Outra função do símbolo é agregar pessoas em torno de si. O conceito de nação mostra isso: juntar pessoas diferentes em torno de um único significante, como Brasil, de uma língua (ou várias), um território (contíguo ou não), uma narrativa de origem (nunca pacífica). Ou seja, trata-se de uma operação mental de altíssima complexidade. Relativamente recente na história humana, a ideia de nação foi um recurso para nos agrupar em grupos cada vez maiores de desconhecidos. Afinal, o que é o Brasil? Ou a Suíça, com quatro línguas oficiais e que ganha mais não fazendo parte da União pela qual é cercada? Ou Israel, que para uns deve ser laico e para outros religioso, sendo que os religiosos ainda se subdividem (e por vezes se matam)? Vai vendo o tamanho do enrosco.

No Brasil, a bandeira deixou de ser símbolo de identidade nacional e passou a ser marca identitária de uma parte da nação, em conflito com a outra parte. Para alguns, cores ficaram desconfortáveis. E pensar que Elis foi enterrada com um desenho em referência à bandeira, em outro momento histórico de disputa desse símbolo.

O futebol –outro jogo simbólico- será um caminho possível para o retorno da união fraturada? Todos nós sentiremos um impulso irrefreável de sair às ruas com a bandeira verde-amarela, felizes pela vitória num esporte que até um certo 7x1 era uma "paixão nacional"?

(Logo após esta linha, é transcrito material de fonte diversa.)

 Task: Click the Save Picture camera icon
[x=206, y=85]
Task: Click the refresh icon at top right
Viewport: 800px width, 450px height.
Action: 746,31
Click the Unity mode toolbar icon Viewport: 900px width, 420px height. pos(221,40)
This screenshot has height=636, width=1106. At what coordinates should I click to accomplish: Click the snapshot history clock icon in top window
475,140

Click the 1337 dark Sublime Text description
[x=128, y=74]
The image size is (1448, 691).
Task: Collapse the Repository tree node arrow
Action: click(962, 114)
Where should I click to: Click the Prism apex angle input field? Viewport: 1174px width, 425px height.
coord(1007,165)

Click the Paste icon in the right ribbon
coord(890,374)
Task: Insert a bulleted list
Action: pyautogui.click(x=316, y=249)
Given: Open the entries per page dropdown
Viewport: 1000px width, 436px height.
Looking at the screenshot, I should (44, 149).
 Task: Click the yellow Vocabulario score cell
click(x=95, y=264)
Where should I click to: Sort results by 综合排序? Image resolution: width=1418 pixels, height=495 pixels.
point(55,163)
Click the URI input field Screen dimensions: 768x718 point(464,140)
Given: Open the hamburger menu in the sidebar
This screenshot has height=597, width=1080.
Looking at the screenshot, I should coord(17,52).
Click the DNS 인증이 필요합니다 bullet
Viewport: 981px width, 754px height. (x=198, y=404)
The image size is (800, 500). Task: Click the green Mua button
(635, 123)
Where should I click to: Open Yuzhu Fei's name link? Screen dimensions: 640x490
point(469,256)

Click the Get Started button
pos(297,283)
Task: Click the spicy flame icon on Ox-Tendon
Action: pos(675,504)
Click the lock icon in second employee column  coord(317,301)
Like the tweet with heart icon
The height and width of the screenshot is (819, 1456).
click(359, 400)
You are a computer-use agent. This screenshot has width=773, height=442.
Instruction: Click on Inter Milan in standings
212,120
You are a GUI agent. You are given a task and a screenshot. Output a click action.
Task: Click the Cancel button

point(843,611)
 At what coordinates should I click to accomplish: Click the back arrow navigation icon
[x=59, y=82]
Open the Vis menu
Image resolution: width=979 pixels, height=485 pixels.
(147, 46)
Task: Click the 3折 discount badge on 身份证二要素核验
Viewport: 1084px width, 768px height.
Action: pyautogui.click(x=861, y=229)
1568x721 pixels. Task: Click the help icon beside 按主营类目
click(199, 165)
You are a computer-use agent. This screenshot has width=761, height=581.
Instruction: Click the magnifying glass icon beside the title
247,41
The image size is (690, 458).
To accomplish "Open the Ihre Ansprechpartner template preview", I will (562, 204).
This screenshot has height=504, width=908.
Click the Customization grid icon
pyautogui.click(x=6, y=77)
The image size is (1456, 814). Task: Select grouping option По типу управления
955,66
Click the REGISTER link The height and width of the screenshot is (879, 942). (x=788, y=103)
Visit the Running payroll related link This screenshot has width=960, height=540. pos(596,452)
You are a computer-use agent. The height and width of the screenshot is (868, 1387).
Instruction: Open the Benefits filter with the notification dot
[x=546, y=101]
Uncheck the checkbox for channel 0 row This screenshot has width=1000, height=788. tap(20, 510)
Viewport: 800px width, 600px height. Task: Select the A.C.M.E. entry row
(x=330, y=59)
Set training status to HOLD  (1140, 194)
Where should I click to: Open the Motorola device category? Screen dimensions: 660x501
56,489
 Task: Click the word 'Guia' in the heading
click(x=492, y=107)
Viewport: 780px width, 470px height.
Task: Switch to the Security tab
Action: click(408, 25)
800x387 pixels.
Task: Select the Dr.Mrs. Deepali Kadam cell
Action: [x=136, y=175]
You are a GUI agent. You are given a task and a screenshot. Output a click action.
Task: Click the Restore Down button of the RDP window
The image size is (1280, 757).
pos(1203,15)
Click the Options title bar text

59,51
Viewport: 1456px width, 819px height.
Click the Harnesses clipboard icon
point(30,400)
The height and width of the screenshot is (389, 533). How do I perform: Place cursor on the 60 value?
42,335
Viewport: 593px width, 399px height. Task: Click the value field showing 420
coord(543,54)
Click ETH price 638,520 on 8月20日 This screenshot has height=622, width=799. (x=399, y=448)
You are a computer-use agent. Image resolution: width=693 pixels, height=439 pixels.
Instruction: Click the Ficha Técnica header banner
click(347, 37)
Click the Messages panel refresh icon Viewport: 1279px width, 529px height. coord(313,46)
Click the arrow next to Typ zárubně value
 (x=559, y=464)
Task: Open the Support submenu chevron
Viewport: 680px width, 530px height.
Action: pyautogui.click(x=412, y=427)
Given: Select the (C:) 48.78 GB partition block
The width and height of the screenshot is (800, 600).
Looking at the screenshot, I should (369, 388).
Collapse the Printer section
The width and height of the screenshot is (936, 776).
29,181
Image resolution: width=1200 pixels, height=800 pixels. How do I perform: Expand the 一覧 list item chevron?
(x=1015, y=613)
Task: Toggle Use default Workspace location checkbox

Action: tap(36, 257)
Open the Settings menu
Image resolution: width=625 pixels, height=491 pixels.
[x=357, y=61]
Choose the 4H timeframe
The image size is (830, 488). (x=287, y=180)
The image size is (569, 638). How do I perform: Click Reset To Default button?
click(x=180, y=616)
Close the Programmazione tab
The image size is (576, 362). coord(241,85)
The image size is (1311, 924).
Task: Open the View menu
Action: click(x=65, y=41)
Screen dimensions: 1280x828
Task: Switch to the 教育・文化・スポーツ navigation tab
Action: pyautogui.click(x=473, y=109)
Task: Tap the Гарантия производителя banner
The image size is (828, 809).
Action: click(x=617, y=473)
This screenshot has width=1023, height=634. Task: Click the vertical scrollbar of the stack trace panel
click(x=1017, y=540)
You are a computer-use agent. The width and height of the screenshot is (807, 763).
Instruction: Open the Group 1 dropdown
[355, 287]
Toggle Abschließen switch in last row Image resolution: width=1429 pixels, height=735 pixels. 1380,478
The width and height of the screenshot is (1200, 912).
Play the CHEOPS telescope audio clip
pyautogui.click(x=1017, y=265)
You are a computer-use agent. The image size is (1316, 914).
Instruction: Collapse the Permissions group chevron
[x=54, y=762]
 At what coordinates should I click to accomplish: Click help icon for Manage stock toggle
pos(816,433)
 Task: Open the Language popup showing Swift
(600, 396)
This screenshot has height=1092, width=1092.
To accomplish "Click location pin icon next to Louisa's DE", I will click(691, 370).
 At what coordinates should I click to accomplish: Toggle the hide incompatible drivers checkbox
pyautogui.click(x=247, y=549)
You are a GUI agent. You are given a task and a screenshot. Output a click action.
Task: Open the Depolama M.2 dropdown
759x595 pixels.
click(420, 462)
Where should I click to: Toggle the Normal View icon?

Não parece. Há os patriotas que torcem pela nação e pela bandeira e agora torcem contra a Copa. Há os que torcem pela Copa mas contra o Neymar. Há os que torcem pelo futebol e a favor do jogador mas contra a figura pública do jogador. Que ficam felizes que ele está machucado porque em termos políticos ele é um ‘idiotes’, como diriam os gregos daquele que pensa mais na própria pessoa que no coletivo.

A verdade é que continuamos profunda e amplamente divididos. Talvez seja bom. Bom para repensar nossas história e origens, diagnosticar os problemas reais e debater políticas. De preferência não só estratégias de ataque e defesa dentro de quatro linhas de uma arena gramada com atores bem pagos performando o show.

Eu ousaria sonhar alto: além de ganhar campeonato de futebol, o Brasil deveria estar no top 10 de IDH mundial. Concordemos que desenvolvimento humano é mais importante que meter bola na rede. E milhões usufruiriam de fato de alguma vitória. Mais dos que entraram no clube de milionários, que bateu recorde sob Bolsonaro. Os pouquíssimos que comem pretensamente bem em restaurantes caros, ostentando relógios, mulheres e aviões. O melhor que conseguimos é produzir ideais egóicos em um sistema de identificação perversa com o ídolo inalcançável para as massas?

A gente pode mais que isso. Quem sabe dê para costurar essa bandeira.